Accessing IEnumerable Lists

In .NET many list results are returned as IEnumerable of one type or another and some of these types - especially results from LINQ Queries can be completely virtual: They are forward only, read data structures that are read one at a time as they are iterated over.

Unfortunately COM does not support virtual only data structures for by REF marshalling used for FoxPro COM calls. The work around is to create an array out of the IEnumerable and then use that in FoxPro.

The ComArray class includes a FromEnumerable method that can handle this for us. Here's an example that retrieves list of entries from a business object in .NET. The result is of IEnumerable and is the result of a dynamic LINQ query. The data is not live until iterated over.

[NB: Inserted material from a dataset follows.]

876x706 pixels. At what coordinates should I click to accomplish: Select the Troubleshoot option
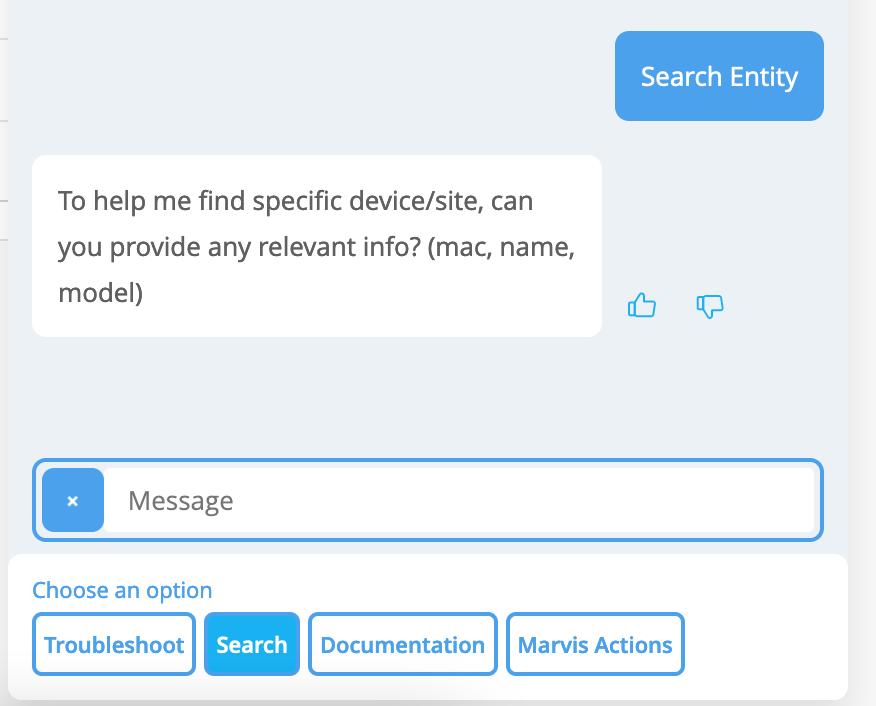tap(114, 645)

The code to access the Entries looks like this:

loBridge = CreateObject("wwDotNetBridge","V4")


loEntry = loBridge.CreateInstance("TimeTrakker.busEntry")

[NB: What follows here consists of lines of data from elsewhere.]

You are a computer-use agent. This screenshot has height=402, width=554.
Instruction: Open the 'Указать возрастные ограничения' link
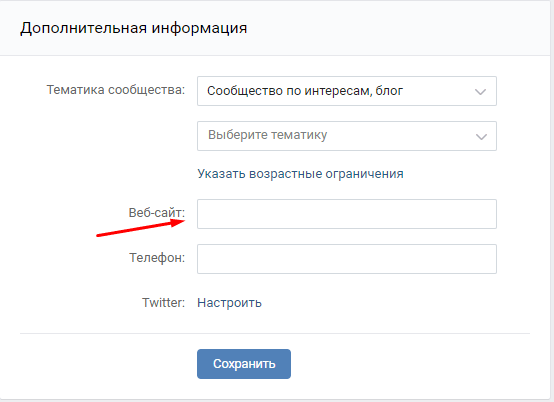[x=300, y=174]
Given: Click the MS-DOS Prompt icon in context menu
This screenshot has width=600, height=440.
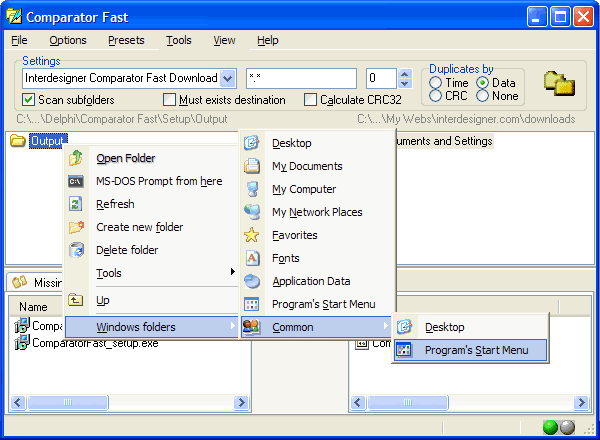Looking at the screenshot, I should (76, 181).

*** Result is an IEnumerable and FoxPro can't use it
*loEntries = loEntry.GetEntries(1)
loEntries = loBridge.Invokemethod(loEntry,"GetEntries",1)

*** Create a ComArray instance and convert the 
*** IEnumerable to an array we can use in FoxPro
loArray = loBridge.CreateArray()

? loArray.Count

*** Now we can iterate over the list
FOR lnX = 0 TO loArray.Count -1
    loEntry = loArray.Item(lnX)
    ? loEntry.Title + "  -   " + TRANSFORM(loEntry.Timein)

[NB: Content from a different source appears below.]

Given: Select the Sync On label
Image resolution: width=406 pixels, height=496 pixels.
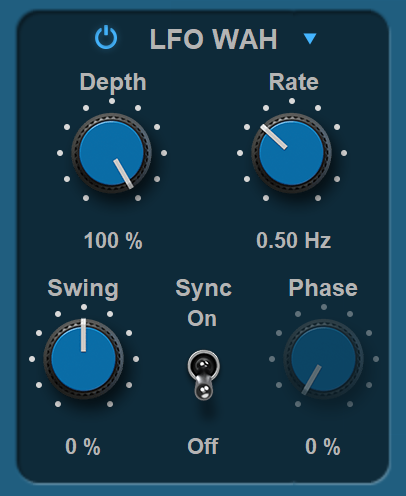Looking at the screenshot, I should coord(202,319).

The key part of this code is the conversion from a dynamic IEnumerable to an array.

loArray = loBridge.CreateArray()

This creates a new empty ComArray instance and then loads it with the IEnumerable result. The method converts the IEnumerable a .NET array and stores it on the Instance property of the ComArray. Once this is done the ComArray instance can be used like normal to iterate over the array items.

Memory Considerations

Note that if your list is very large, this can cause some severe memory usage. Typically dynamic IEnumerable usage is done to minimize memory consumption as only one item gets loaded into memory. When you use ComArray.FromEnumerable() you are in effect loading the entire list into memory.

There's not much of a choice but you need to be aware of this behavior and try to ensure you get a suitable subset of data returned to avoid overuse of memory as much as possible.